=== Records supplied ===

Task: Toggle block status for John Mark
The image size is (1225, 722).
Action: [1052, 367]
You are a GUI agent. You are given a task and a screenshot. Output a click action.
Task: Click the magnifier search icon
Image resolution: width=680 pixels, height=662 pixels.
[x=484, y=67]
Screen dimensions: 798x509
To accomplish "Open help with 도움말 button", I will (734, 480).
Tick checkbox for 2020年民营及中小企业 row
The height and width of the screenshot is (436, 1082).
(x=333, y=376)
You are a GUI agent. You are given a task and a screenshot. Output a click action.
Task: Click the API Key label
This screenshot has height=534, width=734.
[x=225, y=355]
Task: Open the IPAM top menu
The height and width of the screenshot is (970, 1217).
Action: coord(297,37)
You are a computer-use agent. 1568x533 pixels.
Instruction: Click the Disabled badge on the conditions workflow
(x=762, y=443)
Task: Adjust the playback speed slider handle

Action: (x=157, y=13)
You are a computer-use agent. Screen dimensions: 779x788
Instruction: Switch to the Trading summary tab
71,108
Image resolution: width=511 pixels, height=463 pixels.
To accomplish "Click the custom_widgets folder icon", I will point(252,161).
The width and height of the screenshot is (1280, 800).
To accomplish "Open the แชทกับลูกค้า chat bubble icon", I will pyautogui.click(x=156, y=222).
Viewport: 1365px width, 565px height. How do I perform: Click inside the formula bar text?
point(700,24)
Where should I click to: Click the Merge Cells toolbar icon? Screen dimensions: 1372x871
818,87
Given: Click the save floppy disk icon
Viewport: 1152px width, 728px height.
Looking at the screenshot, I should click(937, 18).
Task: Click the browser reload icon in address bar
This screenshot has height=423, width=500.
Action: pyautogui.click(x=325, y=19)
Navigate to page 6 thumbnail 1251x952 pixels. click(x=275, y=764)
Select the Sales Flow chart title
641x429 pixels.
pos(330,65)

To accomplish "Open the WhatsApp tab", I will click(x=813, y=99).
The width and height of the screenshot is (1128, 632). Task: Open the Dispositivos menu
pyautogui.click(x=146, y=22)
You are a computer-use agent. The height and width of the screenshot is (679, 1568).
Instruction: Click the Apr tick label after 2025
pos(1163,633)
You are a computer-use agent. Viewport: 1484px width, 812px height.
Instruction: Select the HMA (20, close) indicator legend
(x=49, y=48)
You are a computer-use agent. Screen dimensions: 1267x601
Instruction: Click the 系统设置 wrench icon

===

## What you will do
Transcribe each entry word for word.

## Finished exercise
Task: Toggle block status for John Mark
The image size is (1225, 722).
Action: [1052, 367]
You are a GUI agent. You are given a task and a screenshot. Output a click action.
Task: Click the magnifier search icon
Image resolution: width=680 pixels, height=662 pixels.
[x=484, y=67]
Screen dimensions: 798x509
To accomplish "Open help with 도움말 button", I will (734, 480).
Tick checkbox for 2020年民营及中小企业 row
The height and width of the screenshot is (436, 1082).
(x=333, y=376)
You are a GUI agent. You are given a task and a screenshot. Output a click action.
Task: Click the API Key label
This screenshot has height=534, width=734.
[x=225, y=355]
Task: Open the IPAM top menu
The height and width of the screenshot is (970, 1217).
Action: coord(297,37)
You are a computer-use agent. 1568x533 pixels.
Instruction: Click the Disabled badge on the conditions workflow
(x=762, y=443)
Task: Adjust the playback speed slider handle

Action: (x=157, y=13)
You are a computer-use agent. Screen dimensions: 779x788
Instruction: Switch to the Trading summary tab
71,108
Image resolution: width=511 pixels, height=463 pixels.
To accomplish "Click the custom_widgets folder icon", I will point(252,161).
The width and height of the screenshot is (1280, 800).
To accomplish "Open the แชทกับลูกค้า chat bubble icon", I will pyautogui.click(x=156, y=222).
Viewport: 1365px width, 565px height. How do I perform: Click inside the formula bar text?
point(700,24)
Where should I click to: Click the Merge Cells toolbar icon? Screen dimensions: 1372x871
818,87
Given: Click the save floppy disk icon
Viewport: 1152px width, 728px height.
Looking at the screenshot, I should click(937, 18).
Task: Click the browser reload icon in address bar
This screenshot has height=423, width=500.
Action: pyautogui.click(x=325, y=19)
Navigate to page 6 thumbnail 1251x952 pixels. click(x=275, y=764)
Select the Sales Flow chart title
641x429 pixels.
pos(330,65)

To accomplish "Open the WhatsApp tab", I will click(x=813, y=99).
The width and height of the screenshot is (1128, 632). Task: Open the Dispositivos menu
pyautogui.click(x=146, y=22)
You are a computer-use agent. The height and width of the screenshot is (679, 1568).
Instruction: Click the Apr tick label after 2025
pos(1163,633)
You are a computer-use agent. Viewport: 1484px width, 812px height.
Instruction: Select the HMA (20, close) indicator legend
(x=49, y=48)
You are a computer-use agent. Screen dimensions: 1267x601
Instruction: Click the 系统设置 wrench icon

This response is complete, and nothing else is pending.